In 2018, I attended MDE’s Special Populations Conference in Lansing. If you have never gone, I would highly recommend it. Chris Heeter’s message was something that all of us should hear and try to incorporate into our lives: “Because the world needs a lot more Wild” and “Wild: having the courage to bring the gift of all of who you are to all of what you do.” We all need to be Wild sometimes. This is what I found when I googled the definition of Wild:
- Passionately eager or enthusiastic
- Going beyond normal or conventional bounds
- Indicative of strong passion, desire, or emotion
- A wild, free, or natural state of existence
- Off an intended or expected course
Also, synonyms for Wild include words such as eager, enthused, enthusiastic, excited, great, keen, thirsty, pumped, raring, hungry, and open. Whereas, Antonyms for Wild include words like apathetic, indifferent, uneager, and unenthusiastic. Why wouldn’t we want to bring more Wild into our offices, schools, and departments? Education should be more Wild. I would rather be enthusiastic than apathetic.

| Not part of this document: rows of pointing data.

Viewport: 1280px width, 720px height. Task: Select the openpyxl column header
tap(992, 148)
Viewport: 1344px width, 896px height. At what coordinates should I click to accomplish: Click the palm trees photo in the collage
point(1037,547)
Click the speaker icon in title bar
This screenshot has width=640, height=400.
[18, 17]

The keynote message was all about daring teams to think Wildly and work differently together. We are at a time in education and financing education where I believe that we need to be Wild – think a little different. We need to think outside the box. The finance research study has brought to light that our funding system is not working. However, not a big surprise to us all that are directly involved in school finance. Now the challenge is what we do with this data. I am not claiming to have the answers, but I do know that we can’t stay the same course and continue to be conventional. We need to come up with innovative, original ideas or be a little Wild to move our education system forward. Find ways as groups to be different together, to pull on everyone’s strengths, bring out our originality and I believe then some of our best work will come forward.
The financing of education could stand to be Wild, but it feels like education in general is getting stagnate. Society is changing. Youth are different from the times of our younger years, technology is advancing, youth are exposed to so much more and they know so much more, but education isn’t adjusting along with these changes. In the classroom, we get stuck with the ideas of assessments, meeting mandates and the creativity can get lost. Let’s bring some Wild back into the classroom. Get the students passionate, eager, engaged, enthusiastic, excited, keen, pumped, or Wild about learning. If the adults are Wild, then it becomes contagious. Let teachers be more creative in their classrooms. Let teachers bring their originality into the classroom and encourage the students to be creative and original. Bring more connections from the real world into our classrooms. Make connectivity and interdependence the catalyst for all learning. Have students design their own quality criteria and develop frameworks to help them understand.
In the end, the Chris Heeter’s message was to be Wildly Present, Wildly Original and Wildly Welcome. Just imagine our workplaces or our classrooms, if we as adults came in wildly present, wildly original, and wildly welcome. Wildly Present is having the courage to bring the gift of who you are to what you do. That means showing up whole, creative, free, engaged, connected and bold. Second, be Wildly Original. Living your own wild story. And then be Wildly Welcome. Embrace other’s wildness. As leaders of education let’s try being wildly present, wildly original, and wildly welcome.
Let’s be eager. Let’s be enthusiastic. Let’s be pumped. Let’s be excited. Let’s be raring. Let’s be great. Let’s be Wild!